* **Required work**
Exclude the pictures, then repeat exactly each line from the one containing "Instruction: Click the" to the final line of the records that follow.

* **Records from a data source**
= = = = =

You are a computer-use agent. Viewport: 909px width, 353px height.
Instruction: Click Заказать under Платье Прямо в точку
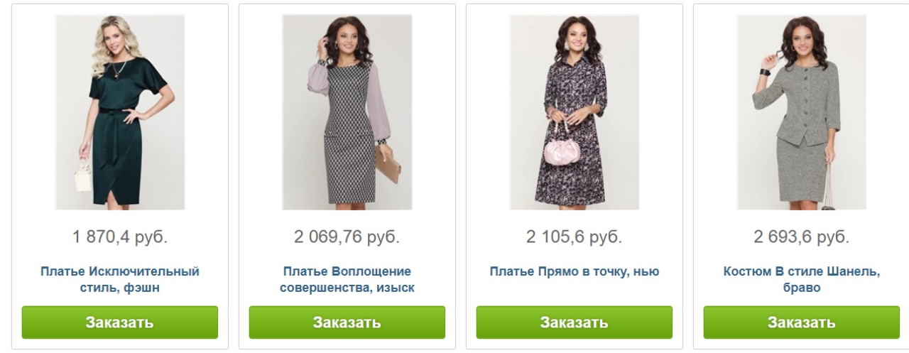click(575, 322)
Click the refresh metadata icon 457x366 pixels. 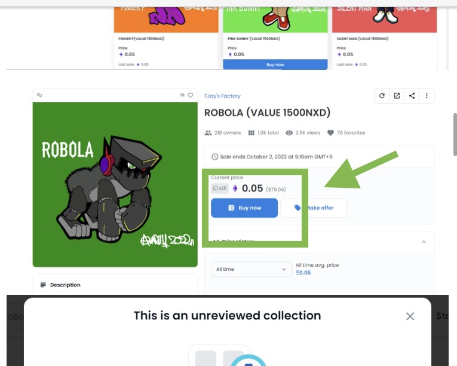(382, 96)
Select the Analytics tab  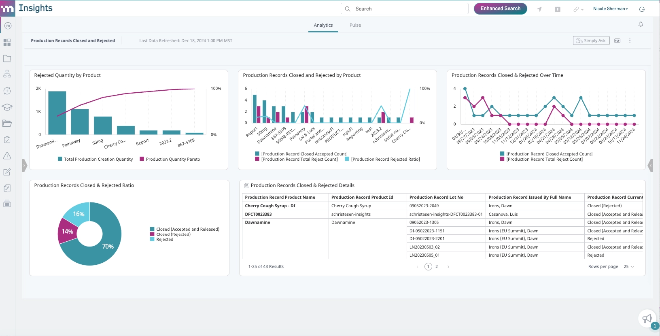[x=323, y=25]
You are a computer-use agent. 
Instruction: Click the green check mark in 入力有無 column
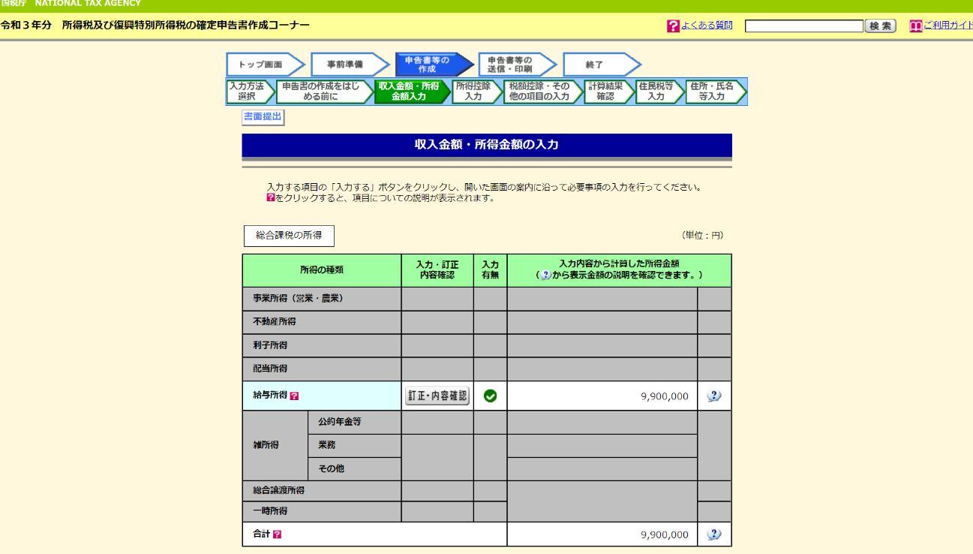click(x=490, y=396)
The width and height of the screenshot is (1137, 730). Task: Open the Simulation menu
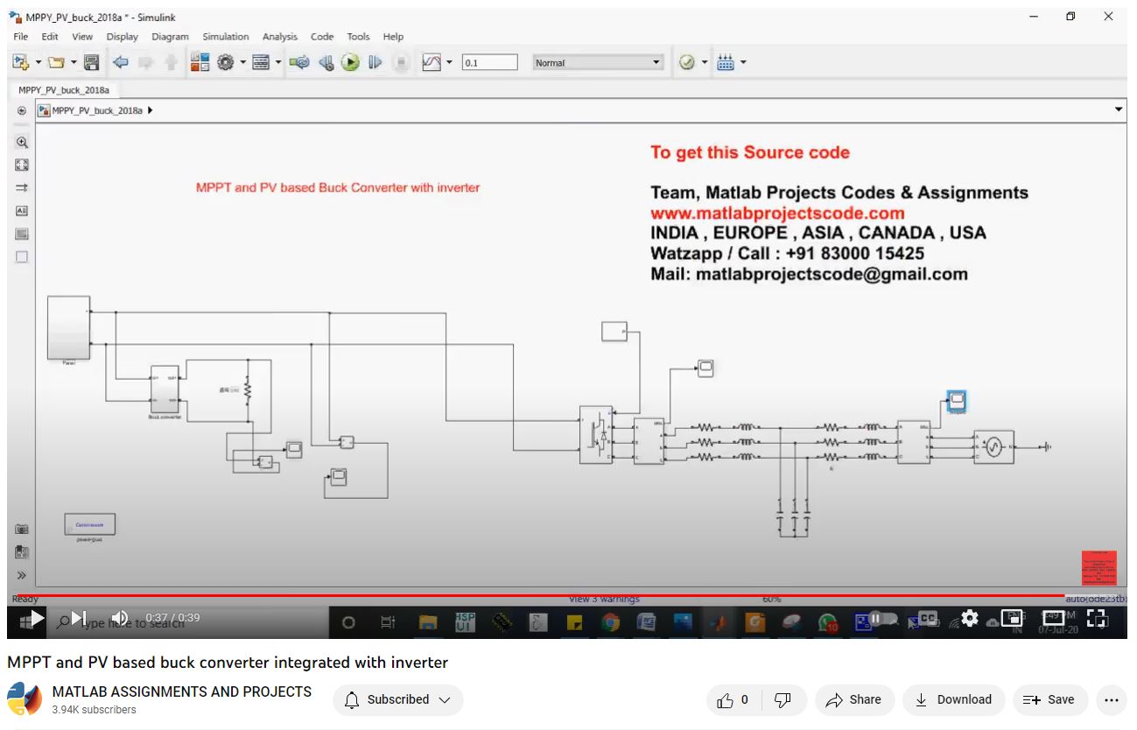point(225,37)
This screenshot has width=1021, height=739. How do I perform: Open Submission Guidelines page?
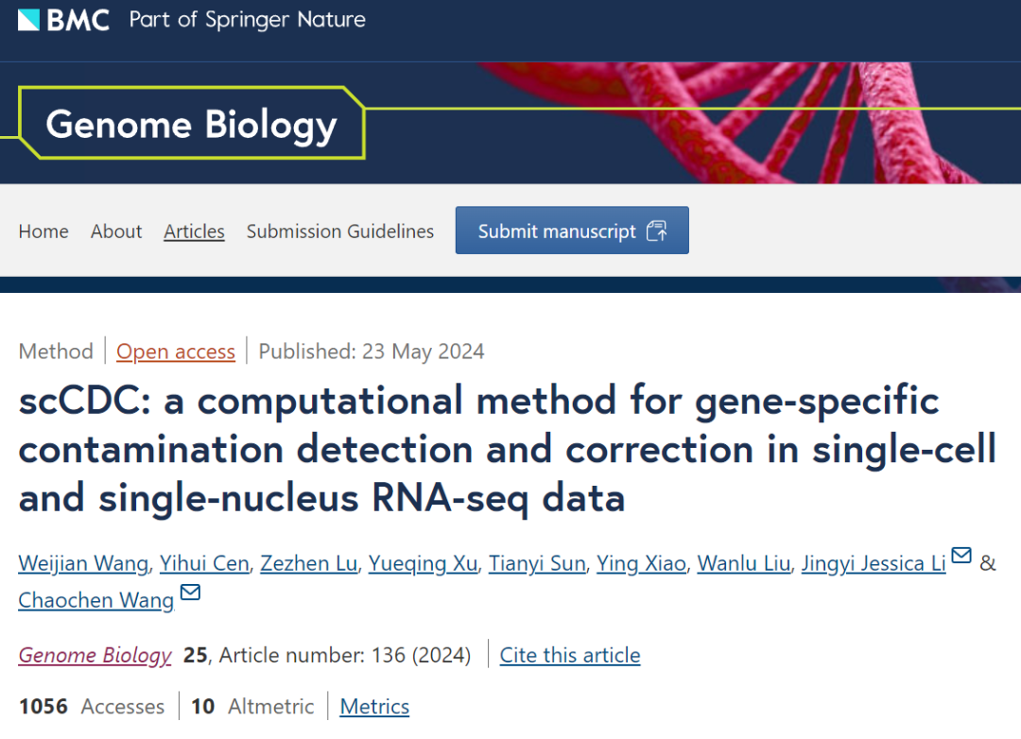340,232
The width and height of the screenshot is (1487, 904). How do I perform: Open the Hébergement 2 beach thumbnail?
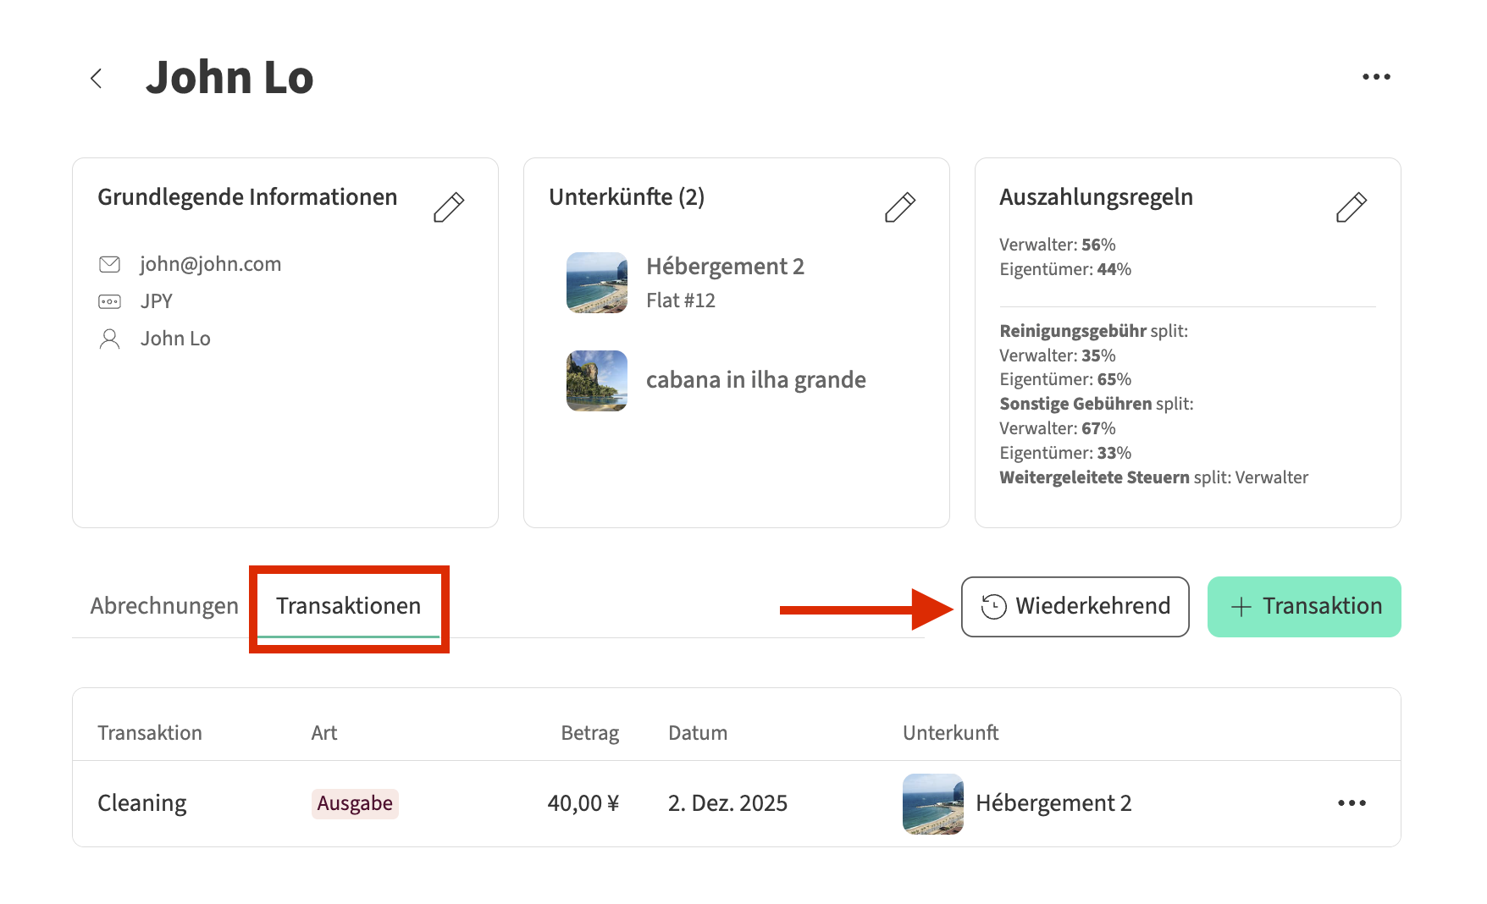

= = = = =

* **Written response**
Instruction: Click the green check mark in 入力有無 column
click(x=490, y=396)
The width and height of the screenshot is (1137, 730). Task: Open the Simulation menu
point(225,37)
This screenshot has width=1021, height=739. How do I perform: Open Submission Guidelines page?
340,232
The width and height of the screenshot is (1487, 904). How do I perform: Open the Hébergement 2 beach thumbnail?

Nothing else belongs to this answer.